At the start of the mill, in the first two or three rounds, it began to look as if Moore both knew too much and was too clever for Ray Cass' lad. He tried himself out both at boxing and mixing with Britt and evidently decided after showing Britt up a bit in these early rounds to stick to mixing. This fact failed to disconcert Britt, though.

Moore Sailed In

Moore sailed in at Britt continually with both mitts flying and scores of times did he land both on the face and body with resounding thuds. But no matter how many times he hit or how hard he landed, Britt never hesitated at coming back at him. In the later rounds Frankie started shooting a straight left out which did a lot of bothering.

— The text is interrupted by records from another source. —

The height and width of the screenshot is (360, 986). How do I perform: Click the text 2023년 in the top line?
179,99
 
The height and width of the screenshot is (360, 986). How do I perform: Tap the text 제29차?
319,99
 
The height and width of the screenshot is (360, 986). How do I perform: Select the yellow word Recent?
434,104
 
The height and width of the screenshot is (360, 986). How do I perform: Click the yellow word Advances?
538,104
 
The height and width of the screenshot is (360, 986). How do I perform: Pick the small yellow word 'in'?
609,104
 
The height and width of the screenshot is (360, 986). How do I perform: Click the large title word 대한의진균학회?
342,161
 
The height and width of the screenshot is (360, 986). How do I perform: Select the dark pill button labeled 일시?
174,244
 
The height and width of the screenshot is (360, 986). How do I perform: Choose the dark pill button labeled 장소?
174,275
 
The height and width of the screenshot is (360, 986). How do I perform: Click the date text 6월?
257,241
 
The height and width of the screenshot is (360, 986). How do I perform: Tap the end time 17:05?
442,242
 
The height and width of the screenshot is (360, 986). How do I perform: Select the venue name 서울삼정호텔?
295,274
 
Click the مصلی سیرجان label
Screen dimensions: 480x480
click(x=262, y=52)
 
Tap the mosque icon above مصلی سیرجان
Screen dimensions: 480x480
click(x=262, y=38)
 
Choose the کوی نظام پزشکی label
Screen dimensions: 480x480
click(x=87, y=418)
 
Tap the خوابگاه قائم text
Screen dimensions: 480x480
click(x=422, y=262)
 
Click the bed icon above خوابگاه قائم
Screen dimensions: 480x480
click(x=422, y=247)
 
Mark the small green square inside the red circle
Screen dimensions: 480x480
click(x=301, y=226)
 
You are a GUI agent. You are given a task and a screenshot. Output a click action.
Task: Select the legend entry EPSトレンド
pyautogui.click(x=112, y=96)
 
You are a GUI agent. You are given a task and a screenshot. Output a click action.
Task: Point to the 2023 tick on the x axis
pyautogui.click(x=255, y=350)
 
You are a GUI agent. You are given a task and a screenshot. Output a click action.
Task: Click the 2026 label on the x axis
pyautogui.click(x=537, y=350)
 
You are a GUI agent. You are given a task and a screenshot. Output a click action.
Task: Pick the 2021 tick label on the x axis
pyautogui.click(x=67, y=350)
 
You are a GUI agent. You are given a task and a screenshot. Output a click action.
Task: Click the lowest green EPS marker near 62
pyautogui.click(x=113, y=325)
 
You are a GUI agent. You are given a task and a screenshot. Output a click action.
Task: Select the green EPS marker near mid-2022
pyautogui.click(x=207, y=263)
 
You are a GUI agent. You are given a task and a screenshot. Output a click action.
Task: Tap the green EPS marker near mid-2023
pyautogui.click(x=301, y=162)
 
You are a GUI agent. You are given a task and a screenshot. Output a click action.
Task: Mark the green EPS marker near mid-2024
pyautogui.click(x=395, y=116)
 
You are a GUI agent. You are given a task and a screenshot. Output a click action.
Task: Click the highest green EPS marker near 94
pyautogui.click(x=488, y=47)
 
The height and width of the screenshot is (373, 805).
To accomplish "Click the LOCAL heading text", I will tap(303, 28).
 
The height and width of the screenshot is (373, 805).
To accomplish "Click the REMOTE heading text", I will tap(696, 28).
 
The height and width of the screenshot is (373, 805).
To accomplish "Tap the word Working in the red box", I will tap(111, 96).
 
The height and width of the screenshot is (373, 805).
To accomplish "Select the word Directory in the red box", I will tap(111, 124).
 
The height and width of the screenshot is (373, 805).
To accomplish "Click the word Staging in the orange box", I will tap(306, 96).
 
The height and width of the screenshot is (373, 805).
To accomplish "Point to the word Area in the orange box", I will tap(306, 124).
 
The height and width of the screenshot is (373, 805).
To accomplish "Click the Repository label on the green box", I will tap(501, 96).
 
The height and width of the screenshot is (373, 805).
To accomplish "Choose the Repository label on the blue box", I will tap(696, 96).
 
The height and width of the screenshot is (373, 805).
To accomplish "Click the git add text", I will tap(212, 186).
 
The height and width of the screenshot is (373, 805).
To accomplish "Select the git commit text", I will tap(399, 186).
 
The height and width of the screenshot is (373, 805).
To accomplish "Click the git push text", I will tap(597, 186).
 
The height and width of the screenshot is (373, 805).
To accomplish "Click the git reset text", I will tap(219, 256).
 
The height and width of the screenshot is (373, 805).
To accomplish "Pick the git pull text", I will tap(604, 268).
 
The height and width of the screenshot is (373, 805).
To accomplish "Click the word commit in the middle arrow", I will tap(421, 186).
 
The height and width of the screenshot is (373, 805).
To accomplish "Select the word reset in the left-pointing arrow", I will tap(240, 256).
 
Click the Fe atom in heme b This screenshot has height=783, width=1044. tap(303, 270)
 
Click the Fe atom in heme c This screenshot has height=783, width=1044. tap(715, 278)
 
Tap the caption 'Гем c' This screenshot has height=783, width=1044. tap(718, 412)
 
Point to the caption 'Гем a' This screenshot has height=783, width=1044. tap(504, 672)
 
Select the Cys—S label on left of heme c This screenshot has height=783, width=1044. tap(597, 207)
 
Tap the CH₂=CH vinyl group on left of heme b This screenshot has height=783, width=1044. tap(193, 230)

When the 10th was reached, Britt was the fresher boy of the two, but he had been too far outpointed to go into the lead. But he gave Moore quite a scare in the three final rounds. At the conclusion of the mill, Britt was unmarked while Moore bore several marks of the encounter, including a badly damaged right eye.

Proved a Flivver

The other end of the double wind up proved a flivver, for Terry Brooks matched against Walter Butler was a poor arrangement. Terry can only perform in one manner, and his style of loop the loop punching never is good against the work of a battler who can punch straight. Both boys may have been trying hard enough, but their results were not at all satisfying to the crowd. Brooks was on the short end up to the tenth, but by his heavy walloping in the last three rounds pulled the verdict out of the fire and got a draw.

Both six-round preliminaries were hot little sessions. In the opener, Al Gerard passed out an awful pasting to Joe Magee, despite the fact that he had a bad hand which he got in the bout with Tony Vatlin last week. Referee Conley got in bad with the crowd on this verdict, but he was very correct. In the other bout, Tony Vatlin got a win over Kid Thomas of Lawrence, in six hot sessions.

1916-09-06 The Evening Times (Pawtucket, RI) (page 6)
BOSTON, Sept. 6.--Frankie (Young) Britt, the New Bedford featherweight, had his championship aspirations punctured by Memphis Pal Moore in a 12-round bout at the Armory A. A. last night. Punctured is about all that happened, but the Whale City fighter can mend the damage easily enough in time. Moore won the decision by Referee Larry Conley, a hair line verdict at the best. A draw would have satisfied the rank and file, but Conley drew the line tight and awarded the verdict to Moore on the strength of a rally made by the southerner in the last four frames.

Britt started out like a sure enough winner, winding stiff rights and lefts to the visitor's face and body that left their impression every time they landed. The boxing was fast with the final round just as speedy as the first, when Britt did his best work. Moore's rally made near the finish of the bout, was of the sensational kind, but his blows lacked the force of those that Britt shot home. However, points are the main features in boxing matches these days and it was the greater number of blows landed by Moore that eventually won him the verdict.

Terry Brooks and Walter Butler opened the double all-star programme in the first 12-round bout. Their match resulted in a lackadaisical sort of an encounter for the most until Brooks got his swings working near the finish of the contest. Butler appeared afraid to get anywhere near Brooks at the start and the way they missed each other brought jeers from a number of the fans.

For a match that pointed toward a real fight fest the battle was a sorry disappointment. Butler plainly showed that he had not recovered from his setback by Joe Welling. Toward the finish of his bout last night Butler was subjected to some harsh treatment, a number of Brooks' swings landing hard enough to have the Reachmont boxer on the verge of distress.

Their bout was anything but what was expected. Brooks, making an earlier start, might have secured better than the draw verdict he was given.

Al Girard of the North End won a six-round decision over Joe Magee of New Bedford, and Tony Vatlan of Brighton added Kid Thomas of Lawrence to his unbroken string of victories, defeating the Machine City bantamweight in a spirited six-round bout.